Linear Algebra – Rank of A and Characteristic Polynomial of Adjugate Matrix

characteristic polynomiallinear algebramatrices

I am trying to solve an exercise to prove if $A$ is semi-positive definite matrix, then its adjugate matrix $A^{*}$ is also semi-positive definite.

The proof comes to that, if $A$ is not full rank (the full rank case is trivial), then rank of $A^{*}$ is less or equal to 1, and then the characteristic polynomial is:
$$|\lambda I – A^{*}|=\lambda^{n} – (A_{11}+A_{22}+…+A_{nn})\lambda^{n-1}$$
And the eigenvalue would be zero or positive, and thus finish the proof.

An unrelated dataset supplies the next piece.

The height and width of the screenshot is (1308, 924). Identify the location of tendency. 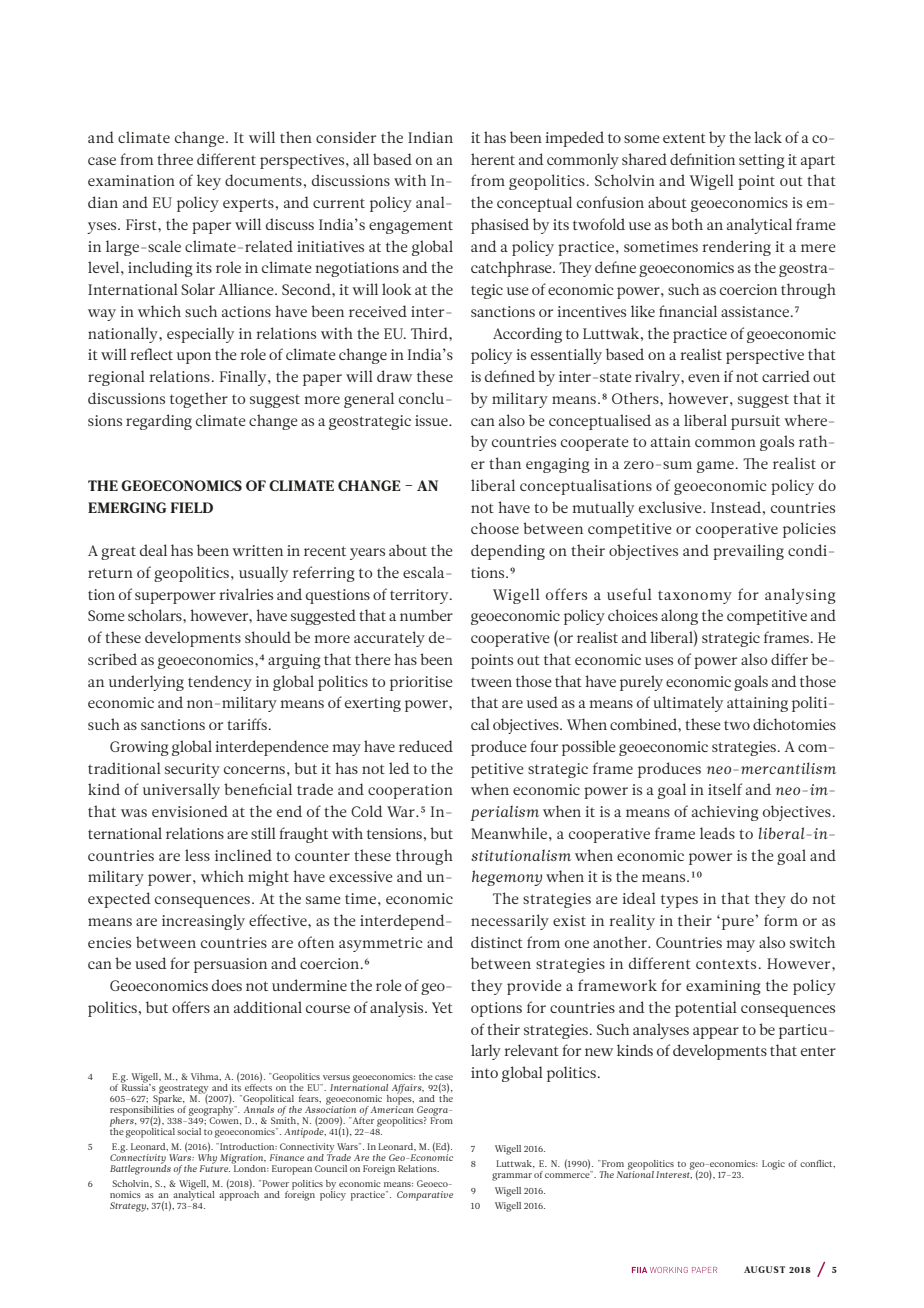
(220, 683).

I wonder why this is true? How can I get the formula for the characteristic polynomial of the adjugate matrix?

Best Answer

Any $n\times n$ matrix $A$ with rank $1$ or less must have a kernel of dimension equal to $n-1$ or $n$. This means that the dimension of the eigenspace of the eigenvalue $0$ must be at least $n-1$. Since the geometric multiplicity is bounded by the algebraic multiplicity, we must have that $0$ has an algebraic multiplicity of at least $n-1$ in the characteristic polynomial.

This gives us the form $\lambda^n+a_{n-1}\lambda^{n-1}$ for the characteristic polynomial. The fact that $a_{n-1}=-Tr(A)$ follows from the expansion of $|A-\lambda I|$.